-- TASK ITEM --
Copy exactly the lines of the material below that run from the one containing "2016年7月 (313, 1419)" through the one containing "What Is Incident". Copy no other lines.

^^^^^^^^^^^^^^^^

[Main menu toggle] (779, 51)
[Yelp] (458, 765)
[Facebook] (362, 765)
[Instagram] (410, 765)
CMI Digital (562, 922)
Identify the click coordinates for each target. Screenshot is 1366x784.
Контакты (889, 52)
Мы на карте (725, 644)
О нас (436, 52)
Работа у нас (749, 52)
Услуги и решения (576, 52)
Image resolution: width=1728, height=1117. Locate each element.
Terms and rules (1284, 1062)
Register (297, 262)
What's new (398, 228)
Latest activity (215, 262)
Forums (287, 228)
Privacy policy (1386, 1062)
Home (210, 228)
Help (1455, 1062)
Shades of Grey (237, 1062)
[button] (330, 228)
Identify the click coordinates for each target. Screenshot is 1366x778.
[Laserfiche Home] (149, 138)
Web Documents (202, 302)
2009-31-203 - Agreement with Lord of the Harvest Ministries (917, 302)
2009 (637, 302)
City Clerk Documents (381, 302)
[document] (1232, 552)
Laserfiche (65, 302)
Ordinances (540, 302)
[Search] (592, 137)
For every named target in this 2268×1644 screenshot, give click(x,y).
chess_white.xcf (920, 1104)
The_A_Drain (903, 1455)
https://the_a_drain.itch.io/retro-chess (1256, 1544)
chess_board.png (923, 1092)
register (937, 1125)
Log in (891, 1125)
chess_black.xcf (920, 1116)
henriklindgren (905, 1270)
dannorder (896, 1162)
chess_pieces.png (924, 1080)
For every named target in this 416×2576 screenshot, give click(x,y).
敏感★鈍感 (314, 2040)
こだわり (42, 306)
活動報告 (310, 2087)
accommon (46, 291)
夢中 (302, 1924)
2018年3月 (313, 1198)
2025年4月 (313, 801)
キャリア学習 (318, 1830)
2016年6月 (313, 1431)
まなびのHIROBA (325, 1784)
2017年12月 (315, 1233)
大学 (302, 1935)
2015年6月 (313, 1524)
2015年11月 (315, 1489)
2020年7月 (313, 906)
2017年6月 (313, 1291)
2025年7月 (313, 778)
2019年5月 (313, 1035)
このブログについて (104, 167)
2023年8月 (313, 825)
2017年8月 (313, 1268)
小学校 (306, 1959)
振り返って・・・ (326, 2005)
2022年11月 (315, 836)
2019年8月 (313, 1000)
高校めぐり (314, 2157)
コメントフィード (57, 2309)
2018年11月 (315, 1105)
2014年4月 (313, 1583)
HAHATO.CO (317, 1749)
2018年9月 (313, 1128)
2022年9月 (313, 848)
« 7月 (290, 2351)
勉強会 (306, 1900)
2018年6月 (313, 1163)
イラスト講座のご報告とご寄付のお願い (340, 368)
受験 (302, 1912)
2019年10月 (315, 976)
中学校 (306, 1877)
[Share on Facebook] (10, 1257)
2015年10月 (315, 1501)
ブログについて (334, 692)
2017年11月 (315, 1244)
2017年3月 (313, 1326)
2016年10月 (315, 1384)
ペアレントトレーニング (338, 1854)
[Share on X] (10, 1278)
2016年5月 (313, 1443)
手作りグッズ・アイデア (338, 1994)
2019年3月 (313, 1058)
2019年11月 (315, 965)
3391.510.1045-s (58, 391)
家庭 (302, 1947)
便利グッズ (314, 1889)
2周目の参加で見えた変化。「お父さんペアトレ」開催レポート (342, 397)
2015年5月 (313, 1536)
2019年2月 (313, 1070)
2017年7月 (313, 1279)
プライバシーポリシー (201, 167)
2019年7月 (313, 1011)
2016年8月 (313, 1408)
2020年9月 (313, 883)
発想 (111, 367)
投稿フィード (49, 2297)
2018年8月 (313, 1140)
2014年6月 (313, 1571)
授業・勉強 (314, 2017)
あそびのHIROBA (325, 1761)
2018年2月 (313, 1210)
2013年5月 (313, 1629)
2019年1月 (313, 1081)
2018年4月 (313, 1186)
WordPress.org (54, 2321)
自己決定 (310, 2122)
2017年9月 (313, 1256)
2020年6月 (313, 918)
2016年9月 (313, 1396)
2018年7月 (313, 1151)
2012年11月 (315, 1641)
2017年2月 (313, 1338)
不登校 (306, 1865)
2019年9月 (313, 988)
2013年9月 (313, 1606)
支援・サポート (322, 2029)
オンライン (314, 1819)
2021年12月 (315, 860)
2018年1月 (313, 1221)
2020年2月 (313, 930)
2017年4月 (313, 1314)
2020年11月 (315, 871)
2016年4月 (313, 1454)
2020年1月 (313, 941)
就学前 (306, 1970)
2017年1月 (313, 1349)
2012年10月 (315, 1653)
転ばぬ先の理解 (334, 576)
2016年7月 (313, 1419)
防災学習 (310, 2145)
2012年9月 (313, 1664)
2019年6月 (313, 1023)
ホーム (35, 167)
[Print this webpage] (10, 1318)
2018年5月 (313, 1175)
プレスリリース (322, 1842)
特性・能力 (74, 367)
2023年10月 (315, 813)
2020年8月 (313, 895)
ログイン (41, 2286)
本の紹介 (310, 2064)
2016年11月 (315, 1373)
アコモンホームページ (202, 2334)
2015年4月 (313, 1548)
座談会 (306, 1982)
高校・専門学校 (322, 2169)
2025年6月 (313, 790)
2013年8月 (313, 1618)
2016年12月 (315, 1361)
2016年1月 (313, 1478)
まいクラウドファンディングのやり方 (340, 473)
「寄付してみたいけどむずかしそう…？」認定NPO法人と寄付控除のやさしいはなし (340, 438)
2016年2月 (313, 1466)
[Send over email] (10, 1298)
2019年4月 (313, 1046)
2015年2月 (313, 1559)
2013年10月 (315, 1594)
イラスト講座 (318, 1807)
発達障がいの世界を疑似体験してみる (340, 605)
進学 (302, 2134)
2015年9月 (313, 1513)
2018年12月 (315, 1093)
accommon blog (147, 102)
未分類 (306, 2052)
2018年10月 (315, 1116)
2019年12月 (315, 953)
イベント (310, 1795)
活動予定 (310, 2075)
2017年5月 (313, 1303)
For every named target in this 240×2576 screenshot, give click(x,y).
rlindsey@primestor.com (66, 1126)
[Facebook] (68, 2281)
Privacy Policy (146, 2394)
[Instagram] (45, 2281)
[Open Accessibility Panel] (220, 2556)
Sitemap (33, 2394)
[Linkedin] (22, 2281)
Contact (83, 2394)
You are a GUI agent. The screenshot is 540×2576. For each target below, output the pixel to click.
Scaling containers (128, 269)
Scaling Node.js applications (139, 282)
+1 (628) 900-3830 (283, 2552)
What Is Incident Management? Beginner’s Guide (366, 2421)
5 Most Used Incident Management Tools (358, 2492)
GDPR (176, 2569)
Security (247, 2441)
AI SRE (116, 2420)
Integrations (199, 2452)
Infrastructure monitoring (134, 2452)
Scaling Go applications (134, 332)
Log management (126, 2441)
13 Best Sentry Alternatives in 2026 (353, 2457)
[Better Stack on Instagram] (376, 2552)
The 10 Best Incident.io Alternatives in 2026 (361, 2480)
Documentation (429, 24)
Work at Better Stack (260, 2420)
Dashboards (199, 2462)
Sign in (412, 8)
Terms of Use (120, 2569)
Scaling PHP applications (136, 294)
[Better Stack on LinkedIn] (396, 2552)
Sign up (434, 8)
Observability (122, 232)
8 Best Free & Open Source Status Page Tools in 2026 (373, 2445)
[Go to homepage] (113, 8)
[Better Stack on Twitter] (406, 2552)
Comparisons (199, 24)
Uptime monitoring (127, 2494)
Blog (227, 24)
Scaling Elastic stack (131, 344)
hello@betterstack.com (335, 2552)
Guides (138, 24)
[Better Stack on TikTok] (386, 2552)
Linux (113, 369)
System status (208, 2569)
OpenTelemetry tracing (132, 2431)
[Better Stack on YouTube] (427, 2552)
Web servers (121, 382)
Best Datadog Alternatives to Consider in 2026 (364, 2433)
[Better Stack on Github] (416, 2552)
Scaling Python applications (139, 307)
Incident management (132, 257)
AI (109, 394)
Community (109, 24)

^^^^^^^^^^^^^^^^

-- RESULT FOR THIS TASK --
2016年7月 (313, 1419)
防災学習 (310, 2145)
2012年9月 (313, 1664)
2019年6月 (313, 1023)
ホーム (35, 167)
[Print this webpage] (10, 1318)
2018年5月 (313, 1175)
プレスリリース (322, 1842)
特性・能力 (74, 367)
2023年10月 (315, 813)
2020年8月 (313, 895)
ログイン (41, 2286)
本の紹介 (310, 2064)
2016年11月 (315, 1373)
アコモンホームページ (202, 2334)
2015年4月 (313, 1548)
座談会 (306, 1982)
高校・専門学校 (322, 2169)
2025年6月 (313, 790)
2013年8月 (313, 1618)
2016年12月 (315, 1361)
2016年1月 (313, 1478)
まいクラウドファンディングのやり方 (340, 473)
「寄付してみたいけどむずかしそう…？」認定NPO法人と寄付控除のやさしいはなし (340, 438)
2016年2月 (313, 1466)
[Send over email] (10, 1298)
2019年4月 (313, 1046)
2015年2月 (313, 1559)
2013年10月 (315, 1594)
イラスト講座 (318, 1807)
発達障がいの世界を疑似体験してみる (340, 605)
進学 (302, 2134)
2015年9月 (313, 1513)
2018年12月 (315, 1093)
accommon blog (147, 102)
未分類 (306, 2052)
2018年10月 (315, 1116)
2019年12月 (315, 953)
イベント (310, 1795)
活動予定 (310, 2075)
2017年5月 (313, 1303)
For every named target in this 240×2576 screenshot, give click(x,y).
rlindsey@primestor.com (66, 1126)
[Facebook] (68, 2281)
Privacy Policy (146, 2394)
[Instagram] (45, 2281)
[Open Accessibility Panel] (220, 2556)
Sitemap (33, 2394)
[Linkedin] (22, 2281)
Contact (83, 2394)
You are a GUI agent. The screenshot is 540×2576. For each target below, output the pixel to click.
Scaling containers (128, 269)
Scaling Node.js applications (139, 282)
+1 (628) 900-3830 (283, 2552)
What Is Incident Management? Beginner’s Guide (366, 2421)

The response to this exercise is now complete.